After Gepard went bust, one of the original founders, Hermann Spille founds his own company, HS Computer, to continue the Gepard business. He continues selling hard- and software from the Gepard catalogue, but also develops and sells new hardware. The most important development activity is the finalisation of the 68020 card and the development of the second version of this card. Other hardware includes:

  • a Z80 card
  • an EPROM burner

Apart from HS Computer, there are a whole number of small projects starting in the aftermath of Gepard:

  • ports of OS-9, PC DOS 2.1/GemDos, Eumel/Elan are started or at least proposed
  • version 1.4 of GDOS is finalized by Thomas Tempelmann
  • version 2.0 of GDOS is written by Harald Hellmann
  • an “Atari ST” graphics card is developed that can be connected to an Atari monitor

But eventually, over time, the Gepard business trickles off and HS Computer is liquidated in 2009.

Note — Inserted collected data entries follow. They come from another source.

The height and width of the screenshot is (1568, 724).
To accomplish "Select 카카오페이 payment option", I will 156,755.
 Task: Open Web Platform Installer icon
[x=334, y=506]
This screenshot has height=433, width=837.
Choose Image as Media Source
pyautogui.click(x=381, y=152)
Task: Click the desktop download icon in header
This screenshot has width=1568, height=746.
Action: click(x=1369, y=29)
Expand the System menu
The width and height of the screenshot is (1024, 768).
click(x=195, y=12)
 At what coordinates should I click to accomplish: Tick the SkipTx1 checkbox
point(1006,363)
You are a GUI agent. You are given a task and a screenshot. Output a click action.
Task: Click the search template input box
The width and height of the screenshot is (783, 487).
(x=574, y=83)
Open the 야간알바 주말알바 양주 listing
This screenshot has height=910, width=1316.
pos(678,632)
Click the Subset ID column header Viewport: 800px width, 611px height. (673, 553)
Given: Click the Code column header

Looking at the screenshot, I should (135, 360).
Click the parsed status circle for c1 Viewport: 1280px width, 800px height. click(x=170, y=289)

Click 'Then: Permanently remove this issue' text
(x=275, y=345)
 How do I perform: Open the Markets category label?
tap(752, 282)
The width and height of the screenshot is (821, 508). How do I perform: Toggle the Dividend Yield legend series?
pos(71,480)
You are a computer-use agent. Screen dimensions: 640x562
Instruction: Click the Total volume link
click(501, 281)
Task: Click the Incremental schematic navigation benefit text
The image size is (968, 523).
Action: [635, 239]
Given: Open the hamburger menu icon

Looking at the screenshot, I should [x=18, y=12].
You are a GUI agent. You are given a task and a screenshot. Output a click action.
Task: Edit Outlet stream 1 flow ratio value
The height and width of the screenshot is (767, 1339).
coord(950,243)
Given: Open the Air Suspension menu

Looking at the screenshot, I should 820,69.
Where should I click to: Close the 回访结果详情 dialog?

Ok, so, here you have it. My collected findings about the German Gepard computer. I hope you liked it. It took me a long time to collect, analyse, and write, but it was fun, it was new, and it was basically never documented before (especially in English).

Gepard – Part Six: The Software

January 1, 2020

Let’s talk about the software in the order in which it was developed. We therefore start at the beginning (in Gepard terms): the Modula-2 compiler.


One cannot talk about the Gepard story without mentioning its Modula-2. Following the Zeitgeist (and Apple) not only should the operating system of the Gepard be written in Modula-2, but this computer language was also foreseen as the system language, the main application language, and the shell/batch language. This meant e.g. that all hardware was accessible to Modula-2 languages, by providing corresponding libraries.

The Modula-2 compiler was initially written by Jürgen Müller (who did not have much experience in this matter) directly in Assembler. The development started as a cross-assembler project on an Apple II. As soon as enough developer systems were produced, the development was moved to a Gepard itself, and as soon as no Apple II (or C64) was needed anymore, everything was done on the Gepard itself. As a result of being developed in Assembler, the compiler was very fast at compiling code (one Gepard manager believe it to be the fastest M2 compiler at that time in the world). As a result of the main programmer being not that experienced in that area the compiled code was not that fast (although the comparison of the Gepard Modula-2 to any Apple II compiler went of course very well for the Gepard as proven by the original comparison from 1985(?) below).


source: 68000=news Nr. 6

Users of the Gepard Modula-2 also often mentioned the completeness of the compiler positively. Being the main system language, it even featured an inline assembler.

Jürgen Müller received a royalty of 22.50 DM per Gepard for the compiler.

Later on, the Gepard M2 was ported to the Atari ST under the name “Megamax Modula-2” by Thomas Tempelmann. It was then distributed by “Application Systems Heidelberg”, which was funded later on by another former employee of Gepard. The initial version was mainly a pure port of the original Gepard version, later issues had improved features. The lower execution speed of the compiled code was also mentioned in comparative reviews of different Atari ST Modula-2 compilers.

However, the Modula-2 compiler was certainly the main reason to buy a Gepard before OS/9, because there was simply no other language you could use (except Assembler) nor any standard binary format of a program that could be executed.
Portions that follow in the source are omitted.